*** RECORDS FOR THE TASK
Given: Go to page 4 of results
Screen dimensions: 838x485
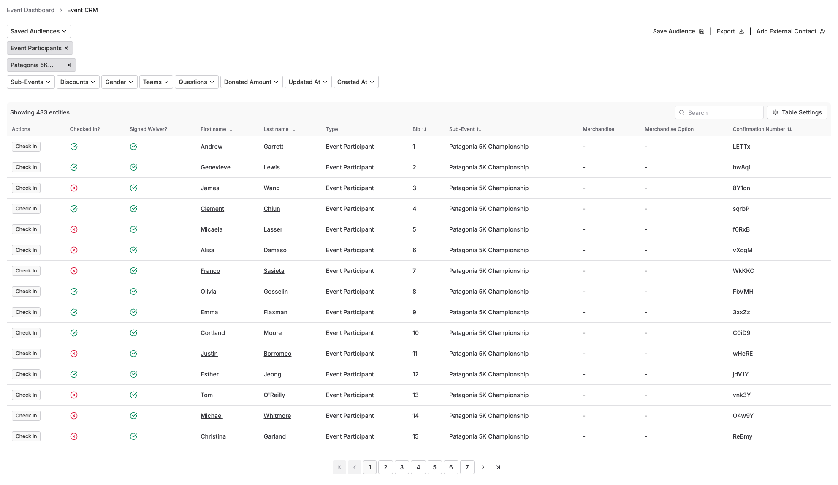Looking at the screenshot, I should [x=418, y=467].
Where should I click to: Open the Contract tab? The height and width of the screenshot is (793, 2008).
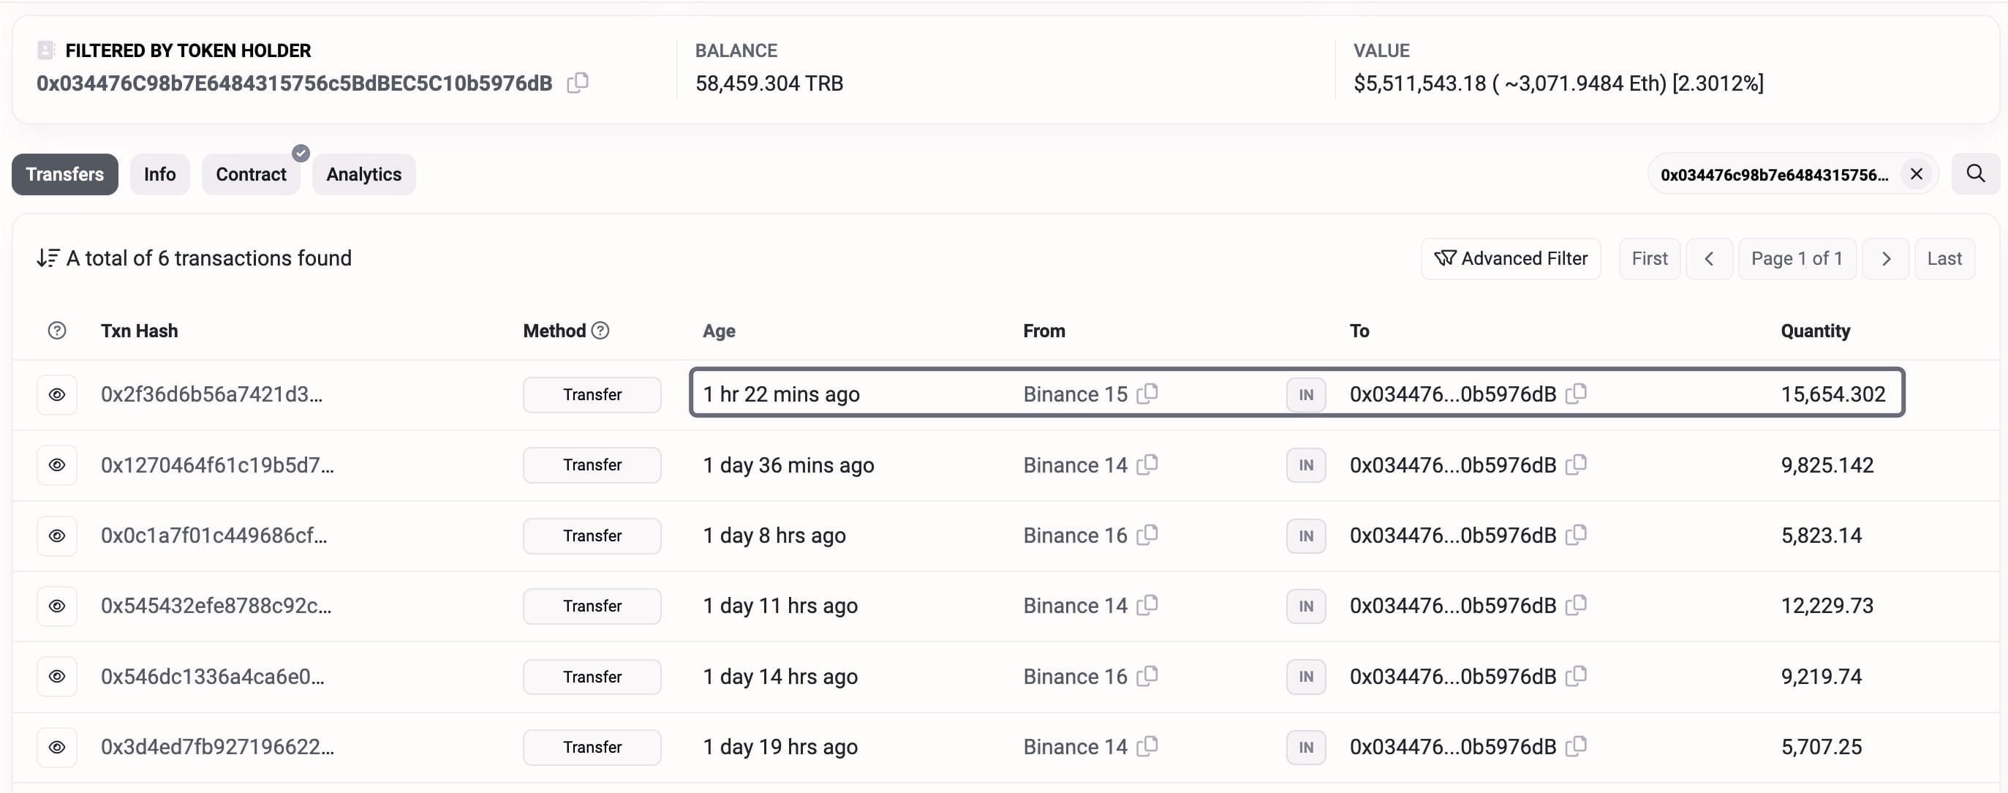pos(251,174)
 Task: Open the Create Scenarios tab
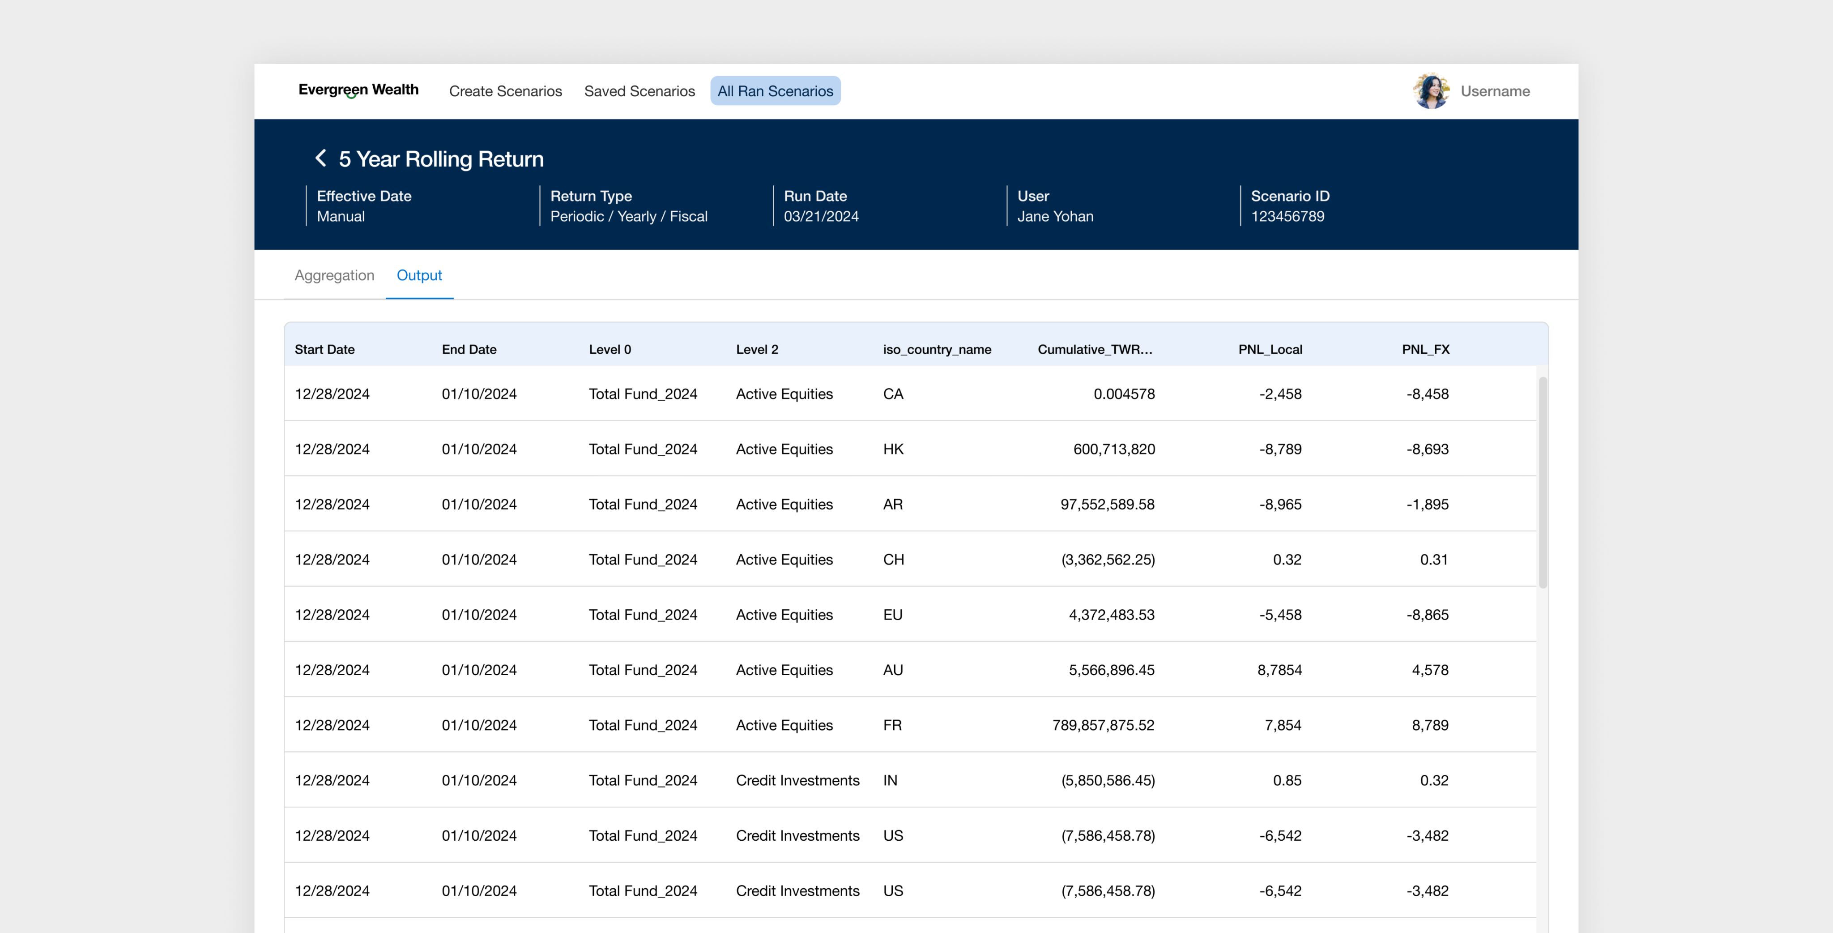(x=505, y=91)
******
ABOUT THIS TASK:
Return the records exactly as they stand, and drop every picture.

WRITTEN ANSWER:
Given: Go to page 4 of results
Screen dimensions: 838x485
Looking at the screenshot, I should [x=418, y=467].
Where should I click to: Open the Contract tab? The height and width of the screenshot is (793, 2008).
pos(251,174)
 Task: Open the Create Scenarios tab
(x=505, y=91)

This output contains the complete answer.